Resistant weeds – ratchet up control

In a 2005 survey conducted by weed scientists in six states, only 30 percent of agricultural producers believed that weed resistance would ever evolve into a serious problem.

Five years later, glyphosate-resistant biotypes have developed in Palmer pigweed, giant ragweed, Italian ryegrass, johnsongrass and others.

To combat the problem, producers are becoming reacquainted with residual herbicides, tillage, hooded sprayers and even hand hoeing. Most realize that if resistant weeds are left unattended, it can put them out of business in a heartbeat.

It has become a very serious problem. As Tennessee weed scientist Larry Steckel pointed out recently — the days of total postemergence weed control in cotton are over.

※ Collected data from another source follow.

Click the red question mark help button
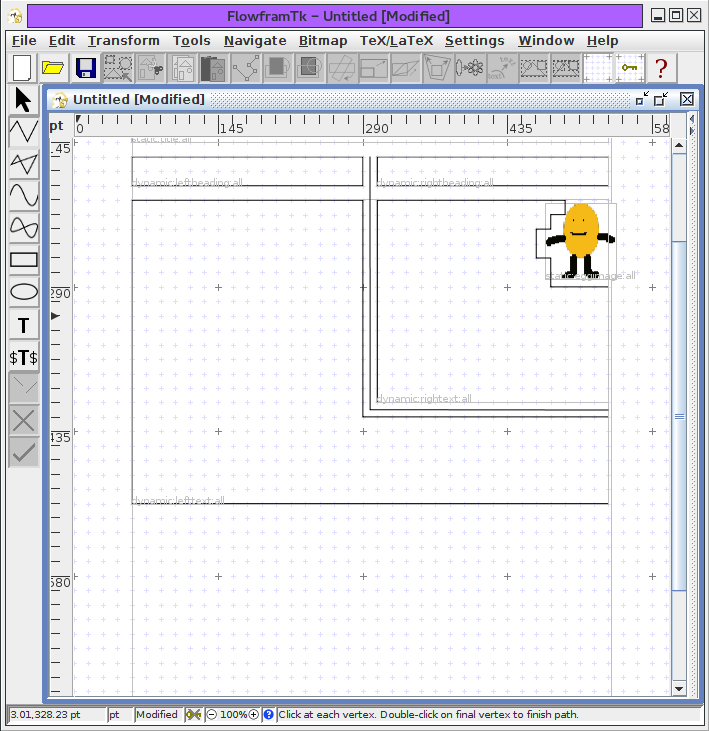Viewport: 709px width, 731px height. [x=660, y=68]
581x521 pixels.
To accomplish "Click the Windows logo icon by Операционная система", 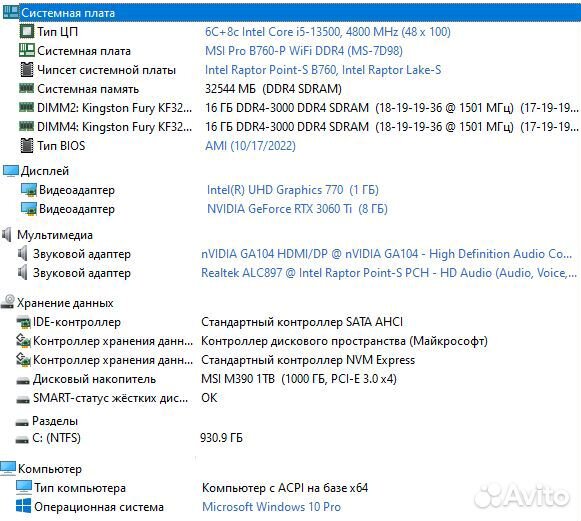I will 24,506.
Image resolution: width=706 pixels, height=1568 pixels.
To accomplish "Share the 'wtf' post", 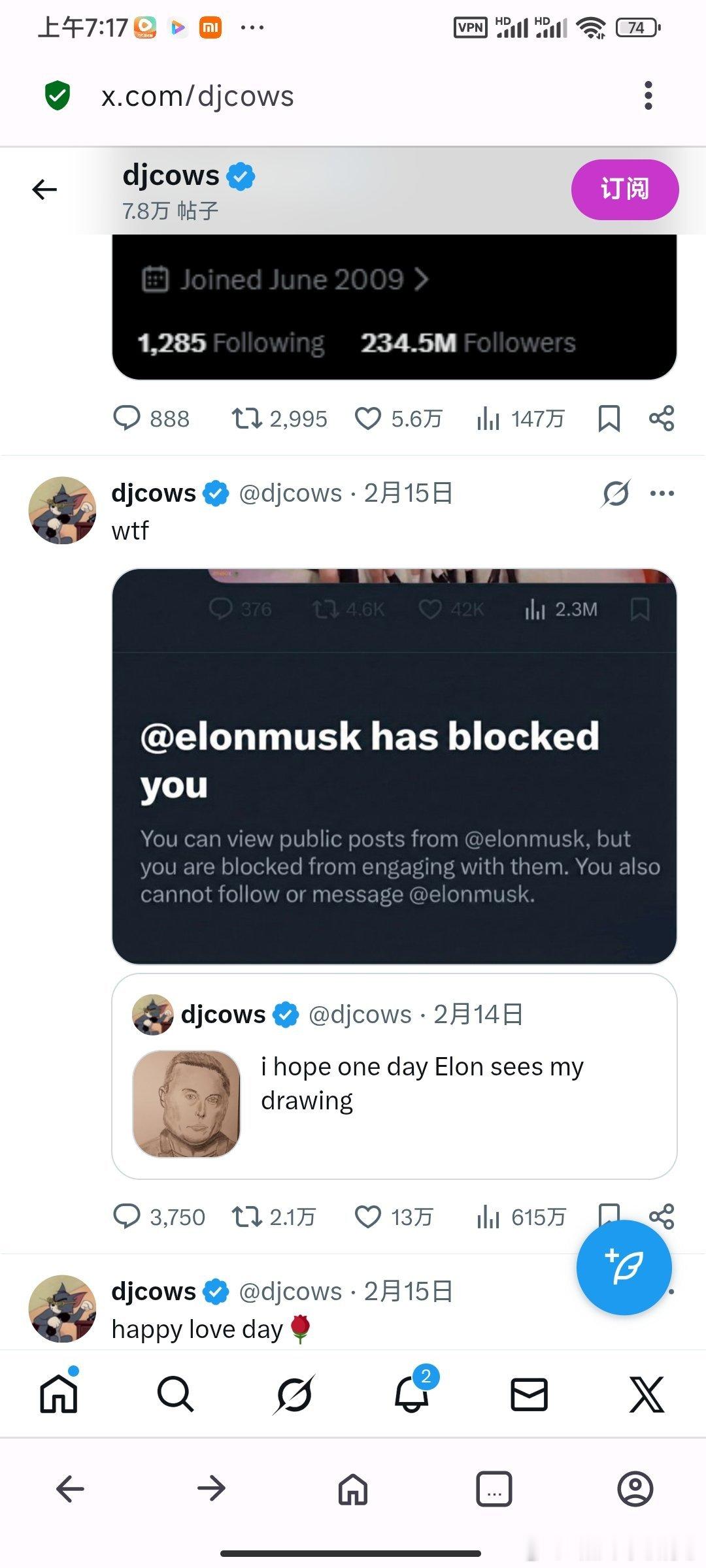I will pos(662,1217).
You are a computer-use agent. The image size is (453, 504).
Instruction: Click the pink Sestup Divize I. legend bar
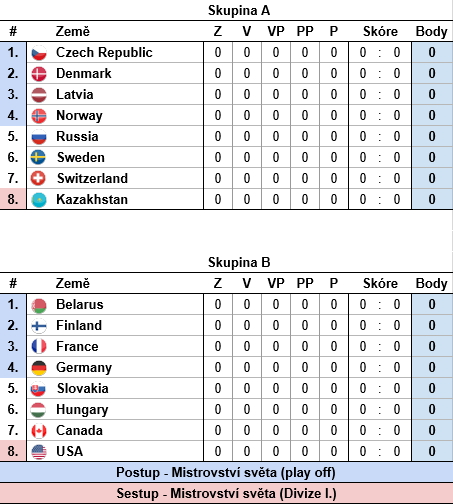tap(226, 494)
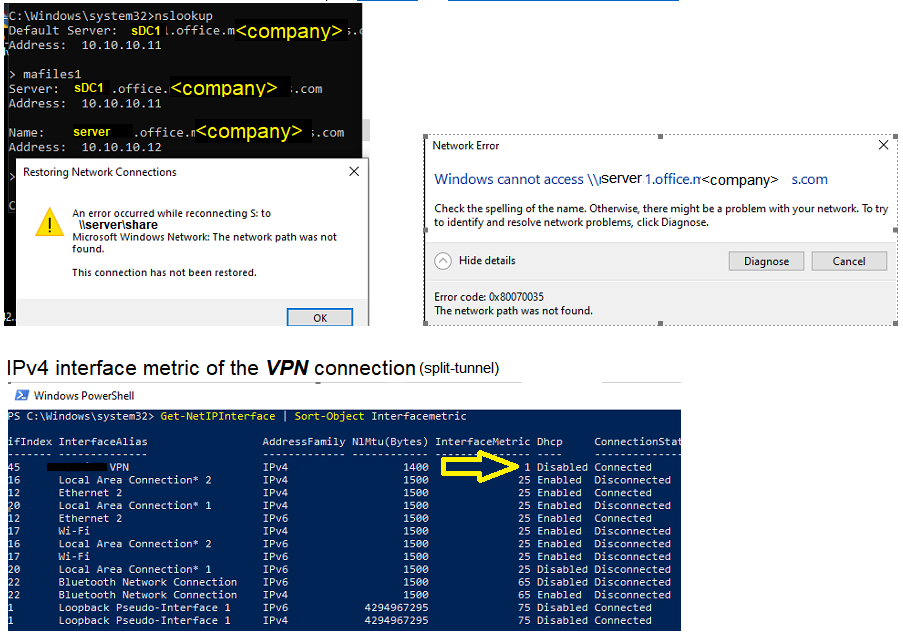Close the Network Error dialog

[x=883, y=145]
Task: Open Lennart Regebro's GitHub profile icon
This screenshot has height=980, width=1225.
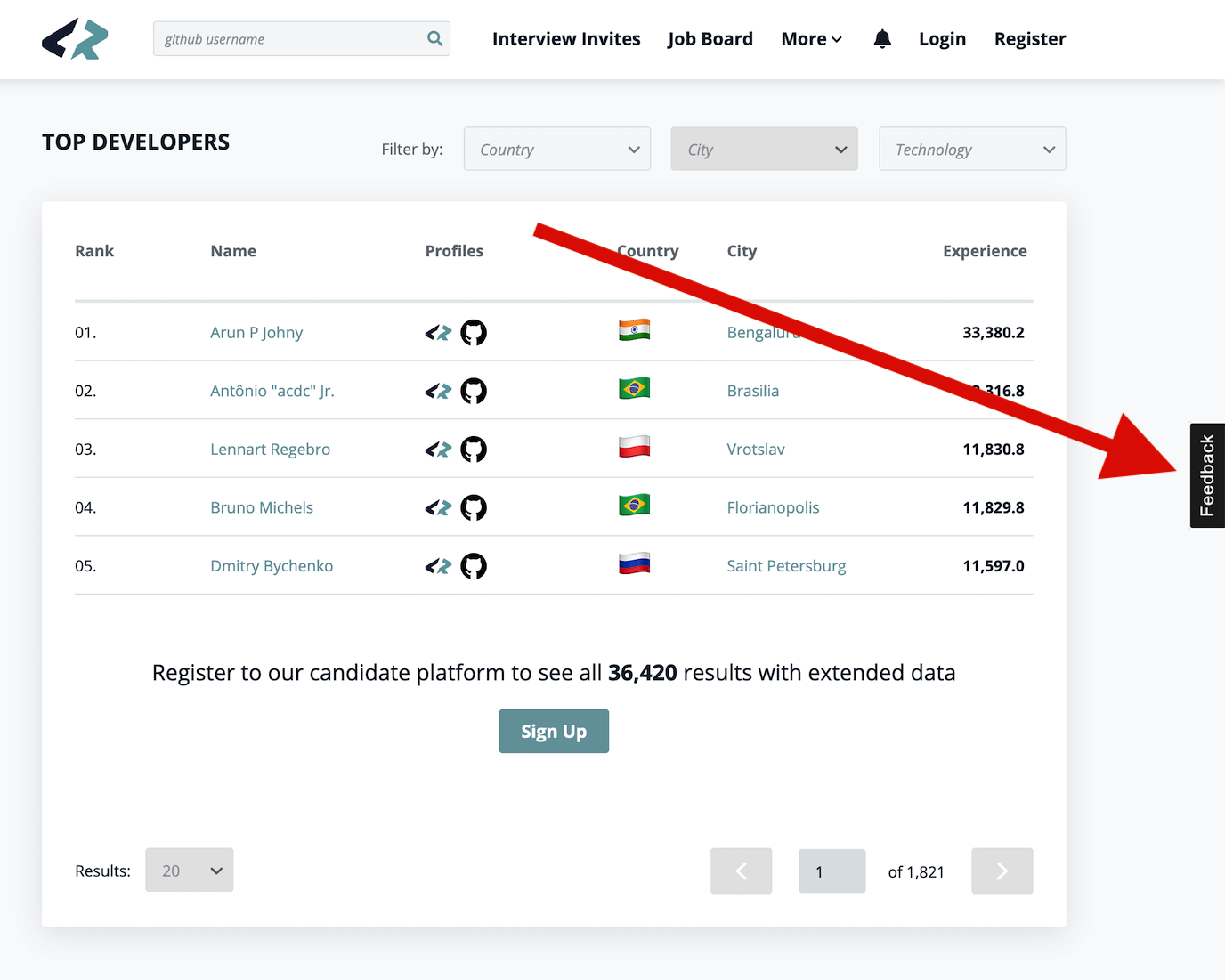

Of course, this doesn’t mean that glyphosate isn’t still a valuable tool. “It’s still controlling a lot weeds,” said David Jordan, a weed specialist at North Carolina State University. “It’s important that we work to sustain that system and make sure that dominant weeds like Palmer pigweed don’t minimize the effectiveness of glyphosate on the other four or five weeds that might be in the field.”

There is also the importance of stewardship in maintaining those programs — and not just for the obvious reasons. “If problems continue to increase as they have for the last couple of years, will there be some type of regulatory intervention on programs?” Jordan said. “No one really wants to go down that road.”

Producers may point out that protecting herbicide-resistant technologies is a drain on their bottom line. When resistant weeds aren’t in the field, implementing a resistance management plan is an even more difficult decision to make.

But what if it turned out that resistance management could actually improve a grower’s bottom line? Jordan and other researchers at NCSU are working on a research project in cotton what indicates it might. The project was funded by Monsanto.

Eight growers cooperated in the study, conducted in North Carolina by university researchers. Grower fields were split in half. On one side, the grower used his traditional herbicide program to control weeds. On the other side, researchers put in a program in which weed control “was turned up a notch” in terms of the number of residual herbicides used. When the study was initiated, there were no resistant weeds in the fields.

Over three years of the study, weed control costs averaged about $20 per acre more on the research side, but yields averaged 112 pound more per acre. Net income for the research side increased by $40 an acre over the grower side in 2006, $50 an acre in 2007 and $75 an acre in 2008.

What is also interesting is that glyphosate-resistant Palmer pigweed showed up on the grower side in 2008, but so far, resistance has not been observed on the research side of the fields. If you’re in the process of retooling your weed control program, this study might be one to keep an eye on.